The immense weight of the fish was incredible, as I did everything I could to keep the fish at bay. Roger stood with the net ready as the fish came into view. My hero shot is only moments away, I thought, then the fish turned and started swimming away!
“No, no!” I said, as I held the reel from spooling out any line and applied all the torque a thirteen-foot eight-weight spey rod had to offer. The steelhead would have none of it; the power of the fish was far more than I could manage, and I had to let it run back across the river where the hook popped out of its mouth.
The feeling of your line going slack from losing a fish is the worst! At least I got to see it, I thought, before we went back to fishing. Roger moved downstream while Ryan went up to try out some new water.
“There’s another one!” Ryan said, and sure enough he was fighting a fish!
“Erik!” Ryan yelled from the distance, and I came running with the net. Another beast of a steelhead was netted for a hero shot!
“It’s your turn, Erik! You need a hero shot.” Ryan said, as he dipped his steelhead into the water, and it kicked hard to return home.
The size and girth of the fish was unreal, and one could easily get lost in the shades of olive that paint the fish. Tons of spots cover its back, but not one touches another.
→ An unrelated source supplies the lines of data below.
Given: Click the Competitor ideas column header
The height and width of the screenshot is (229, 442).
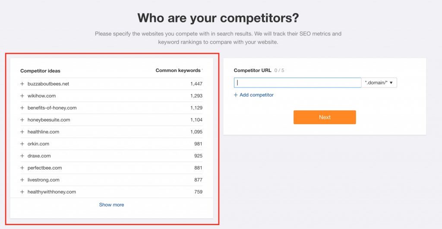Looking at the screenshot, I should click(40, 71).
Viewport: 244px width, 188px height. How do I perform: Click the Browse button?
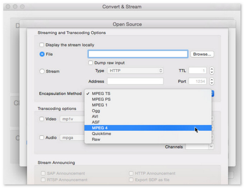pyautogui.click(x=202, y=54)
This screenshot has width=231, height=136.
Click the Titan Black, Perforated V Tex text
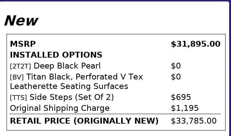coord(85,77)
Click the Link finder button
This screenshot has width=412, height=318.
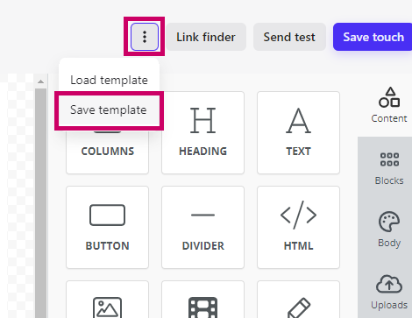tap(206, 37)
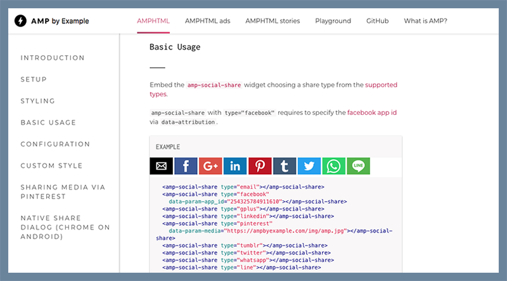Go to the Playground page
507x281 pixels.
click(333, 21)
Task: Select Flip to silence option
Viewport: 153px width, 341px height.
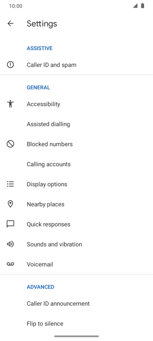Action: (77, 324)
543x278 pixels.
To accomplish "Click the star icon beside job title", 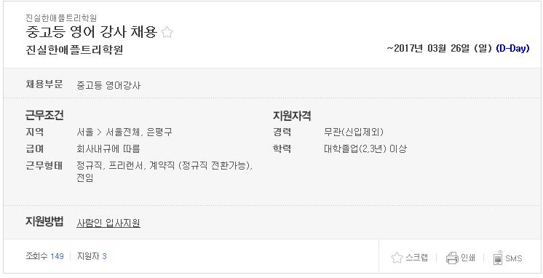I will click(167, 33).
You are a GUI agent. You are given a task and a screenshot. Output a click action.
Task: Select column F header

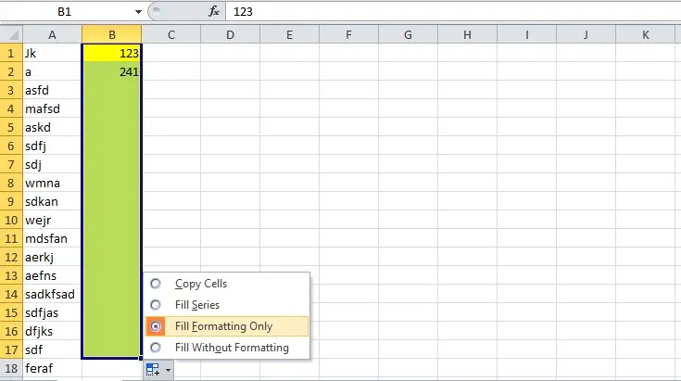point(348,34)
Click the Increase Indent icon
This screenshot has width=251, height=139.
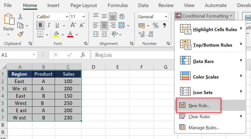click(x=104, y=34)
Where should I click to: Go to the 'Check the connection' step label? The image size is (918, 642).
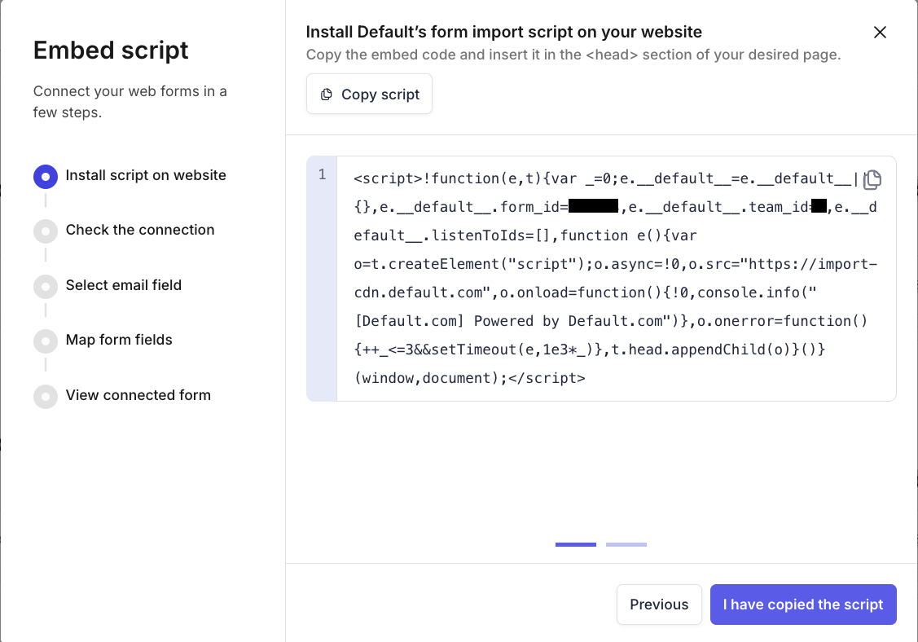click(140, 230)
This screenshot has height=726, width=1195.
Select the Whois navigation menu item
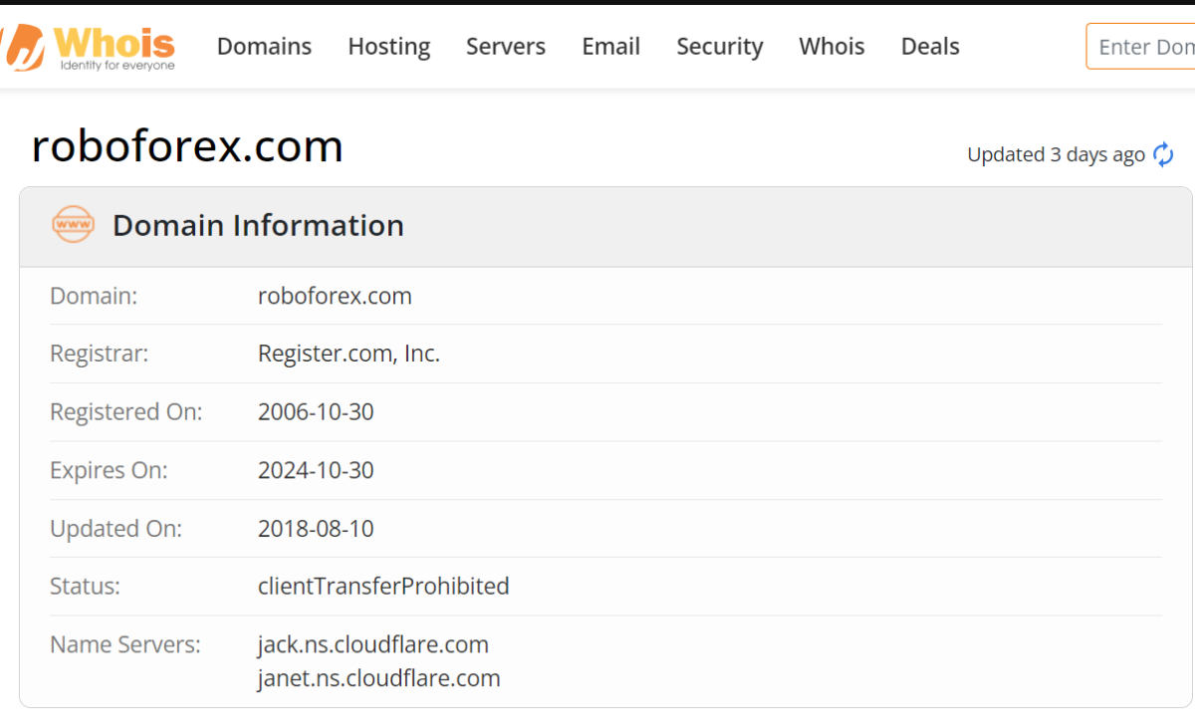point(832,47)
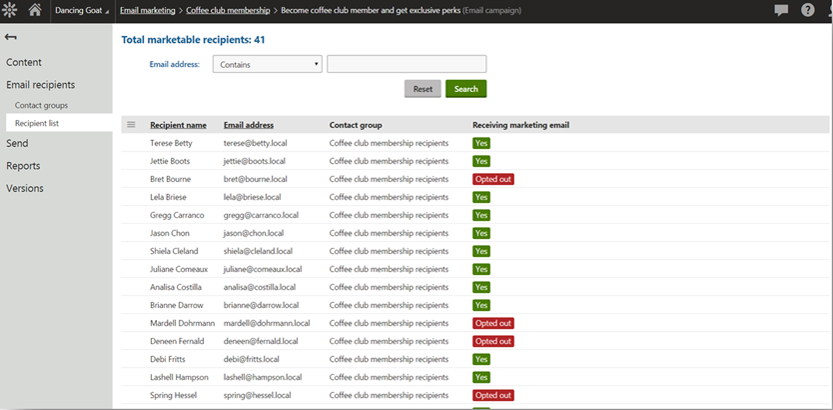Open the Reports section
Viewport: 833px width, 410px height.
[23, 166]
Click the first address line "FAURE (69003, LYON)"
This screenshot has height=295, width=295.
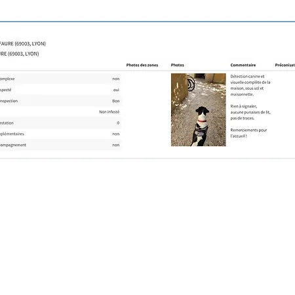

The scarlet stripe running from cheek to tail is unmistakable, and its wild hazel eyes that stare right back into yours command respect.
The sudden force of the fish kicking to leave your hands is something you need to experience for yourself, and in the end Ryan extended his hand of a job well done; what an awesome accomplishment!
“This is a typical day on the Clearwater for me, watching other people catch fish.” Roger said, as we finished for the day. Roger slipped back into this tent, while Ryan zipped himself back in his. I, on the other hand, fashioned myself a bed in the back of the Rav, where it was comfortably warm. No longer envious of my dog, I was out before my head hit the pillow, ready for whatever tomorrow would bring.